From a stage of polar tiles sitting like tessellated mini icebergs, lamps of different heights scattered across it, watching the performance attentively like illuminated metal meerkats, a lone actress addresses the audience.
Well, she’s not entirely alone. Nearby lies a gaunt, forlorn-looking hound; whippet, lurcher, greyhound, I’m not sure, but one of those breeds with a perennially sad expression that always looks as though it could do with a good meal.
Furry companion bedded down on a casually strewn coat, the actress, Laura Cubitt, sets off on a journey of memory, listing and linking images of nature in a tone somewhere between wonder and matter of fact, reaching out to the audience as though the creatures and climates she recollects are just beyond her fingertips’ grasp.
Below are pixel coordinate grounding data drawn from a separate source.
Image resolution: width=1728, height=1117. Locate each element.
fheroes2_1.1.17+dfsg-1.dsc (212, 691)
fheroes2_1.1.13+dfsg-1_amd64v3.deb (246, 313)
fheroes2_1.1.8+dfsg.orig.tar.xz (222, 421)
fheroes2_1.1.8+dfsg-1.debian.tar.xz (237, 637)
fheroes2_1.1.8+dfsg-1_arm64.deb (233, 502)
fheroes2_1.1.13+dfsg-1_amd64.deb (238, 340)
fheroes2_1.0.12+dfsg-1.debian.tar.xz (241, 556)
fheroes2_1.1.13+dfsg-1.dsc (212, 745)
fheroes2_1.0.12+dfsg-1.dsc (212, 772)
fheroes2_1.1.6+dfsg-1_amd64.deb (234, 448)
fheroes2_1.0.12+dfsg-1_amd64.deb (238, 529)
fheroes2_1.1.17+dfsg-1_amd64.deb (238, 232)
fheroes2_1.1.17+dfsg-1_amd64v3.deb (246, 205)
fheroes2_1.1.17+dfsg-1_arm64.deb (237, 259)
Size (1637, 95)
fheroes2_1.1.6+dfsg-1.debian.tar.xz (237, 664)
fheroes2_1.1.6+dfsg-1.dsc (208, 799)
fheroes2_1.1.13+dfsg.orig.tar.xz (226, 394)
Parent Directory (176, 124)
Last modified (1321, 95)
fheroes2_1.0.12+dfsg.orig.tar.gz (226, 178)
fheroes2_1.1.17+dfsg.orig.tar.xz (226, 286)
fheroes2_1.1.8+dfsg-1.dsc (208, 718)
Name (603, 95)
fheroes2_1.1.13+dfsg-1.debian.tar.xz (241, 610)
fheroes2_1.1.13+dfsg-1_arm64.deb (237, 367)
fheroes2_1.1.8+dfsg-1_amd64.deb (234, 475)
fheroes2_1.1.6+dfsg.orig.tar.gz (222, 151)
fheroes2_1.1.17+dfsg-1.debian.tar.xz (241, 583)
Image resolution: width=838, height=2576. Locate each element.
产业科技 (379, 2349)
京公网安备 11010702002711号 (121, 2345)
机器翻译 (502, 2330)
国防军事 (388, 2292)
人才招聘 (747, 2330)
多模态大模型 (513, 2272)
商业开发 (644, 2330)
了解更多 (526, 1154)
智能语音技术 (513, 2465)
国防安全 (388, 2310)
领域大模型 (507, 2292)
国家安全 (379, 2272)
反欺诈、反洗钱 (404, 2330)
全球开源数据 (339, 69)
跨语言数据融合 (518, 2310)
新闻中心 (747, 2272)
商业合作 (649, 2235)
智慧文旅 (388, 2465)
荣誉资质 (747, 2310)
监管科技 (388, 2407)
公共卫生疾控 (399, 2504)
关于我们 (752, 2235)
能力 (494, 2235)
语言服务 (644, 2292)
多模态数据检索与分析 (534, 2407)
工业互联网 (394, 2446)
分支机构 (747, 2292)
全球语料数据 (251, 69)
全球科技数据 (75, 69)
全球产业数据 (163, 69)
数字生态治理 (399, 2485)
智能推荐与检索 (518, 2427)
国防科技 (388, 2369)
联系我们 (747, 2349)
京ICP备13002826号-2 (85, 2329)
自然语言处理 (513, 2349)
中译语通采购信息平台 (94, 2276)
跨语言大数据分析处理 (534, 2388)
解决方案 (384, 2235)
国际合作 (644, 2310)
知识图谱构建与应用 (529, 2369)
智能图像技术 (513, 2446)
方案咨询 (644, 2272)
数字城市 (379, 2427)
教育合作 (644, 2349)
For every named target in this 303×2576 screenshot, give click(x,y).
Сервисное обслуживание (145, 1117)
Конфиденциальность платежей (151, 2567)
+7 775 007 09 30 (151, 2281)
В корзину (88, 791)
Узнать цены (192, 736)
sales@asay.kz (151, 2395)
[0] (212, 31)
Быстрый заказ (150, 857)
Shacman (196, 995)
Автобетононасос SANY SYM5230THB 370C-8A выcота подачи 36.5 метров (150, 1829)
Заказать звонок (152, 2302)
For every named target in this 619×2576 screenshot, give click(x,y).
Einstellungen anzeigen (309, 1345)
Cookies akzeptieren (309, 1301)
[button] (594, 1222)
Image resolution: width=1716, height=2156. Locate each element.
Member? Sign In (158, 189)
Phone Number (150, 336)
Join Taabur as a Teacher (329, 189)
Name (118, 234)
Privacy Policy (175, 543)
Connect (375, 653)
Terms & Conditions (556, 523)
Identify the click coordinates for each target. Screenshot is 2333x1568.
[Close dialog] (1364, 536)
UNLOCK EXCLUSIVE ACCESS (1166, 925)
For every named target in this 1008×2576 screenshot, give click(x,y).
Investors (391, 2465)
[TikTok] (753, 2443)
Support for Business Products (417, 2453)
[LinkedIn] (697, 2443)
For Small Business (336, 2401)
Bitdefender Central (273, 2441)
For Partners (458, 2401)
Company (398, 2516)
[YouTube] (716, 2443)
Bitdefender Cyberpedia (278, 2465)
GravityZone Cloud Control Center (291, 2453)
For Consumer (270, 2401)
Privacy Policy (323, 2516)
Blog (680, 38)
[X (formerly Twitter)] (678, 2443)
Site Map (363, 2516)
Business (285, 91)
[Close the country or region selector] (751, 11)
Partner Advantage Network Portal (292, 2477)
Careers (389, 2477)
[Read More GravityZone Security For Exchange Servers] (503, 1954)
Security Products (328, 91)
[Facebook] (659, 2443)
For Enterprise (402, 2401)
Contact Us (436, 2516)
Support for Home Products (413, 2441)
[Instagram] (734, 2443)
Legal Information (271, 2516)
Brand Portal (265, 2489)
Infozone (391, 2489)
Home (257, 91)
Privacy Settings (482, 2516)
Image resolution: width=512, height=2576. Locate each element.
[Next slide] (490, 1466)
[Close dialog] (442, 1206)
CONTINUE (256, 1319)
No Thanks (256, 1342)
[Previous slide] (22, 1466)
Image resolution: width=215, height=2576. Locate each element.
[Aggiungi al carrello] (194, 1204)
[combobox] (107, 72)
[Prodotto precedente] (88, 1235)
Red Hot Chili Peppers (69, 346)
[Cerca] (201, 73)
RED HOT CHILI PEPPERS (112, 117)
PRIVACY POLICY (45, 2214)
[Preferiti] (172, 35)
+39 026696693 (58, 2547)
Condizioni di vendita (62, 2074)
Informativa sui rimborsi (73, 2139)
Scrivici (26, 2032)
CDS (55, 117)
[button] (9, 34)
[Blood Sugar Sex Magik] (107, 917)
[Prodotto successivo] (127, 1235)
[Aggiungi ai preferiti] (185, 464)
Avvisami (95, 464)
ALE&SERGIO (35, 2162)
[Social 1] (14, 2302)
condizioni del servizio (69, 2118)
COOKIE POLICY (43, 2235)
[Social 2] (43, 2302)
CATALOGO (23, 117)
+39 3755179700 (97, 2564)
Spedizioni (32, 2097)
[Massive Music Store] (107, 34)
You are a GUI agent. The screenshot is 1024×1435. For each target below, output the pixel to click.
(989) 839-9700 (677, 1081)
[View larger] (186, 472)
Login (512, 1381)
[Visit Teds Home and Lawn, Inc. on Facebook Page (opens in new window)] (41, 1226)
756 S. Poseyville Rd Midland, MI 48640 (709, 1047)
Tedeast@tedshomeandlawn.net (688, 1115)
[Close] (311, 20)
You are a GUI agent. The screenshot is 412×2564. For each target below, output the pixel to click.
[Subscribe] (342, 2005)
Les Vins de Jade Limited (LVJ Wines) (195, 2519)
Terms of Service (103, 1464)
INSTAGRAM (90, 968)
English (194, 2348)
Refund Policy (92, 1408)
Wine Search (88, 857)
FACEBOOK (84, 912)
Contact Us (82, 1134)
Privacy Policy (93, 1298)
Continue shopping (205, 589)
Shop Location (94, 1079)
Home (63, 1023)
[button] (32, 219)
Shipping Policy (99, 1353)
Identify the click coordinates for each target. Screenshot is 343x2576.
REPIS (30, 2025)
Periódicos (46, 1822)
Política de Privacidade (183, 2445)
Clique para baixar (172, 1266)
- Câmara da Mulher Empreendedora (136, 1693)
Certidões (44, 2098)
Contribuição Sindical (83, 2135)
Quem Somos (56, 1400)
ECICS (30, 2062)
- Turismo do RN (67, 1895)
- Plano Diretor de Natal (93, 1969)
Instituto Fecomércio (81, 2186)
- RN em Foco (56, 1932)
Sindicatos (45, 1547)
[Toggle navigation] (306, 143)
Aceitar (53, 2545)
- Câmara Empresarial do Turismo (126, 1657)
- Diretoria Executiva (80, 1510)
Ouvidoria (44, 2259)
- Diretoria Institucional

Apples slowly rotting at the rear of a garden, starlings flocking, a fox on a fence, a rotting whale; some images evoke nostalgia, others set the imagination racing. But as Cubitt continues – lights flickering and fading, clouds passing on suspended screens, bird song, wind and less obviously recognisable sounds combining to create the accompanying soundscape – that link between memory, most vividly of childhood, and nature becomes ever more clear.
As her tone turns to one of regret it forces the question “What have we lost?” Are these memories just nostalgia for a rose-tinted past or are those vivid images of nature really becoming the stuff of a near-forgotten time? Will our children have their own memories dominated by flora and fauna or will they fondly remember the bright colours of HDTV? Did those images ever exist in the first place or are they feats of our imagination?
Above Me The Wide Blue Sky doesn’t have the answers. It barely asks the questions, just gives a quiet prod of persuasion in a theatre that looks chilly but feels warm, safe and comforting, the kind of place a dog could happily sleep for half an hour, which he does.